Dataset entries
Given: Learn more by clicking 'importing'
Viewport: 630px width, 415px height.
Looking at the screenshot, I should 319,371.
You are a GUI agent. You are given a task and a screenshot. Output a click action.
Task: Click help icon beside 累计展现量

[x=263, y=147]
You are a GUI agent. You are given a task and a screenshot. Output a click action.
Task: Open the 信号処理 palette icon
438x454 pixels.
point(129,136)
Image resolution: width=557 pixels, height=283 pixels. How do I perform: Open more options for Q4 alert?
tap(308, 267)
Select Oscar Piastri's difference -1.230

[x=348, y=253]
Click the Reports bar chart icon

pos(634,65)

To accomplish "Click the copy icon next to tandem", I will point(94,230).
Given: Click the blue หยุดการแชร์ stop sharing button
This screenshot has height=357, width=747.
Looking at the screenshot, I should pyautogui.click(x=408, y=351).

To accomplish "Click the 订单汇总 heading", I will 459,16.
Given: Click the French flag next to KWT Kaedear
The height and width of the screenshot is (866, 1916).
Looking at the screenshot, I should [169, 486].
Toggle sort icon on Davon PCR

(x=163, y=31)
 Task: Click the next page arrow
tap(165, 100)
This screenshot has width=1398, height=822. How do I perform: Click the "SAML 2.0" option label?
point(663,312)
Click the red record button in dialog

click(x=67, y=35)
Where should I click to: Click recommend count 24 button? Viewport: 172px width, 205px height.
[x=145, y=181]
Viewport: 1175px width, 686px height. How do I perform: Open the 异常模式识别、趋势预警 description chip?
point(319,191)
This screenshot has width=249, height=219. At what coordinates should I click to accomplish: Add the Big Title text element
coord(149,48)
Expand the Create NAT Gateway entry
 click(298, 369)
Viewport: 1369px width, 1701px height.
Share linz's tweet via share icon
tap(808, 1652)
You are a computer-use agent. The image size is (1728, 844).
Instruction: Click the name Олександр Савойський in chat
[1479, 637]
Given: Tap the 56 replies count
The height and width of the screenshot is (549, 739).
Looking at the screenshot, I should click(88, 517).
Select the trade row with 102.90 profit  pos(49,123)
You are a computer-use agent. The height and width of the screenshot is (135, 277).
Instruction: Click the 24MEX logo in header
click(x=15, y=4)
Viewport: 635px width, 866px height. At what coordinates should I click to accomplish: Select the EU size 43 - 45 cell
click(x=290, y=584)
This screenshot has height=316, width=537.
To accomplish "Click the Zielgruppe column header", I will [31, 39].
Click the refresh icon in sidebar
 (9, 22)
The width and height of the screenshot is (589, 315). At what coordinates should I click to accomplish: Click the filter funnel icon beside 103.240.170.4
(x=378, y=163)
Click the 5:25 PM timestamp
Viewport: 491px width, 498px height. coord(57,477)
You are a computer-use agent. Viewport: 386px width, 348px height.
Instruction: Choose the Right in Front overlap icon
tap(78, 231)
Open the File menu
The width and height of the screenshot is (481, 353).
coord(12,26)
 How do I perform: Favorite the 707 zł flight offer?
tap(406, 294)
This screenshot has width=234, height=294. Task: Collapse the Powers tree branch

Task item
Within the entries, find all lines that contain "computer" and copy each one.

Problem solution
You are a computer-use agent. The image size is (1728, 844).
You are a computer-use agent. The height and width of the screenshot is (135, 277).
You are a computer-use agent. Viewport: 386px width, 348px height.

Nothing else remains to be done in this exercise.